Getting to like digital BW — and a brush with Gus Van Sant
After a couple weeks of playing with it, I have to say that digital black and white is growing on me.
The proof, of course, is in the printing. And that has always been digital’s weak spot.
But let’s start with the strengths. Everyone pretty much knows the advantages that digital offers over film in terms of speed, spontaneity and flexibility. Let’s just say that extends, of course, to black and white. And especially so when you’re trying to learn and control a new process. Taking lots and lots of pictures is the only way to go. And that is what digital is all about.
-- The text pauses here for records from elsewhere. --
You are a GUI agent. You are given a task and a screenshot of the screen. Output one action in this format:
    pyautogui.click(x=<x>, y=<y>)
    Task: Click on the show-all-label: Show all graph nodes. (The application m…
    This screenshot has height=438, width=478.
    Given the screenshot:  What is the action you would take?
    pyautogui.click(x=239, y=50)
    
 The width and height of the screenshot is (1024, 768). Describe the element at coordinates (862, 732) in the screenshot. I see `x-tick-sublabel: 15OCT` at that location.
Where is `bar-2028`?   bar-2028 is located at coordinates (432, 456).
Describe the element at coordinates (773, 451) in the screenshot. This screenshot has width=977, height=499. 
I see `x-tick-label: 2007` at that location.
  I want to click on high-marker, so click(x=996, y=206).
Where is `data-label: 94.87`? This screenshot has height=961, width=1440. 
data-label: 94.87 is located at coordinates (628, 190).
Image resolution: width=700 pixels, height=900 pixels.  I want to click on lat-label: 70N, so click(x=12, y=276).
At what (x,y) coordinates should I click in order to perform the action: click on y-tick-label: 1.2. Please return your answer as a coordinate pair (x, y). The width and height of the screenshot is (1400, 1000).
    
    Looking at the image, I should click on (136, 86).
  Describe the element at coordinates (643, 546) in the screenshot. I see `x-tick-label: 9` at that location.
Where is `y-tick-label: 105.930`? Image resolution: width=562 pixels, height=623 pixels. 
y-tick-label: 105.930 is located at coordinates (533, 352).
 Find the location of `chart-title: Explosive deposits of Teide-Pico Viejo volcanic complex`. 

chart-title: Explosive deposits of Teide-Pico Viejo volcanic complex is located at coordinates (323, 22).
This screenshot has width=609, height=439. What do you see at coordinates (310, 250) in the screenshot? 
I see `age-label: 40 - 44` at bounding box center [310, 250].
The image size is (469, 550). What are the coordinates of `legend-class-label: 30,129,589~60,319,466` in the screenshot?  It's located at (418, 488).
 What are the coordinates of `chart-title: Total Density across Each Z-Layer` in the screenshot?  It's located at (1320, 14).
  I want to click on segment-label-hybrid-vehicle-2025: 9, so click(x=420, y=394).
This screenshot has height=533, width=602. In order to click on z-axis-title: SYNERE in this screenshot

Shooting at ISO 2500 gives something that looks a whole lot like grain, which I like.
Now the printing part. Messing around with my little Epson C88+ with its MIS continuous ink supply filled with Eboni carbon-pigment ink has been both frustrating and fun. Fun, because it’s cheap, spontaneous and unpredictable. Frustrating for many of the same reasons.
I’m continuing to buy good watercolor paper at the art supply house and cut it up into 7.3-by-10-inch pieces, giving me nine prints per full sheet. Which means really cheap, good quality paper. ($4.95 per sheet/nine pieces = 55 cents per almost 8×10.) (That’s because it doesn’t say “photographic” or “inkjet” anywhere on or near it.)
My latest prints have been on Artistico + Fabriano hot-pressed 140 pound paper. It gives the best, deepest blacks I have found so far — and blacks are a challenge to this process — and clean, sharp images where I want them sharp.
The biggest problem I’ve had so far is that painting with acrylics on the prints causes the ink to smudge. Still need to work that out. Fixing with spray fixative works, more or less, but is smelly and unappealing. Next up, I’ll try washing the print first to remove loose ink particles.
There is so much to learn….
Oh, yes, Van Sant: I got over to the Schnitzer Museum this morning for a sneak peak at a new show of Polaroid photos by Andy Warhol and Gus Van Sant, still not installed. More on this later, but it was very cool to see what amounted to half an art show — Van Sant’s half — in something a bit smaller than a cigar box, on a table in the museum vault.